Тут мне кажется необходимым сказать несколько слов о нравах и сексуальной атмосфере того времени, до первой мировой войны: это избавит меня от многих разъяснений в дальнейшем. Общеизвестно, что с тех пор, — в Англии, разумеется, — секс становился все более и более откровенным; одновременно все большее и большее распространение получали фривольные фильмы, рекламы. Однако многие, и прежде всего моралисты, не понимают, что это имеет и положительную сторону. Новая свобода, пусть даже и вызывает повышенный интерес к проблемам секса, одновременно дает выход чувственности, которая в наше время, так сказать, насильственно подавлялась, что приносило один только вред.
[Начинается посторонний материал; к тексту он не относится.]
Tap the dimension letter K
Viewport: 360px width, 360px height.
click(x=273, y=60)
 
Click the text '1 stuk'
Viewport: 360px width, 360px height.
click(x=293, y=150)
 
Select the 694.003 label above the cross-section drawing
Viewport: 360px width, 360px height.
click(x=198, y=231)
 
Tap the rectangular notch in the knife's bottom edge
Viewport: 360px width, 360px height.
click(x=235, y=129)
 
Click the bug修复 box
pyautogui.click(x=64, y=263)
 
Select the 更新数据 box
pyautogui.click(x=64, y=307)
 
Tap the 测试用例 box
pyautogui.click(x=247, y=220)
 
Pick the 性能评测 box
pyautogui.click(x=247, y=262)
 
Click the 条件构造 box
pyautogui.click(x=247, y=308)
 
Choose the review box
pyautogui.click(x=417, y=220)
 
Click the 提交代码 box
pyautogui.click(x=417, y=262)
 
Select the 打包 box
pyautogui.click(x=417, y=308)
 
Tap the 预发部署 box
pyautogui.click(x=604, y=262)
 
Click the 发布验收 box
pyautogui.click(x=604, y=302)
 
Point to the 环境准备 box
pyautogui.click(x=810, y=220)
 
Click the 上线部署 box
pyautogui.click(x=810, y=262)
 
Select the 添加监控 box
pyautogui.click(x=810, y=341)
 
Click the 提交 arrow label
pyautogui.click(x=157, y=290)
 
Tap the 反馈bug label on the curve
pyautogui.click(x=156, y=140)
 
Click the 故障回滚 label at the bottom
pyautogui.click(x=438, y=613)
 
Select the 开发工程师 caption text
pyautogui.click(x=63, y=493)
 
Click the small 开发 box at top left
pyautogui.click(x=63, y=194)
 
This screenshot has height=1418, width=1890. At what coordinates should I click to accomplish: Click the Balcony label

Чем меньше было внешних проявлений, тем сильнее секс действовал изнутри, преследуя и тревожа воображение, тем более таинственным и притягательным он был. Оттого, что девушки 1913 года надевали на себя так много одежд и были закутаны с головы до ног, мы все чаще и неотступнее думали о том, как выглядят они без своих платьев. Вокруг всего этого царило какое-то болезненное возбуждение, которое сейчас едва ли возможно. Я был вполне нормальным юношей, ни чрезмерно скромным, ни распутным, но атмосфера вокруг была такова, — теперь я считаю ее удушливой и нездоровой, — что половину своей душевной жизни я проводил в беспокойных блужданиях у той черты, за которой начинались сексуальные поиски и открытия. Сексу как таковому это придавало куда большую пикантность, чем теперь: стиль «милый, но шалун», как его называла Сисси, очень был тогда распространен, но в нем было куда меньше, чем теперь, естественного желания испытывать удовлетворения от связи. На сцене, разумеется, все было много проще и легче: девушки показывали все, что только можно было показать, — а фигуры, как правило, были у них отличные, — но все происходило в рамках самых строгих правил, и это только усиливало фривольность и волнение в крови. Не могу сказать, что, принимая предложение дяди Ника, я думал и о женщинах, однако я очень скоро заразился общим настроением и чувством радостного предвкушения, и мои лицемерные попытки уверить себя, что я просто хочу со всеми перезнакомиться и подружиться, ничего не стоили: на самом деле все мои помыслы были заняты лишь двумя девушками и одной женщиной.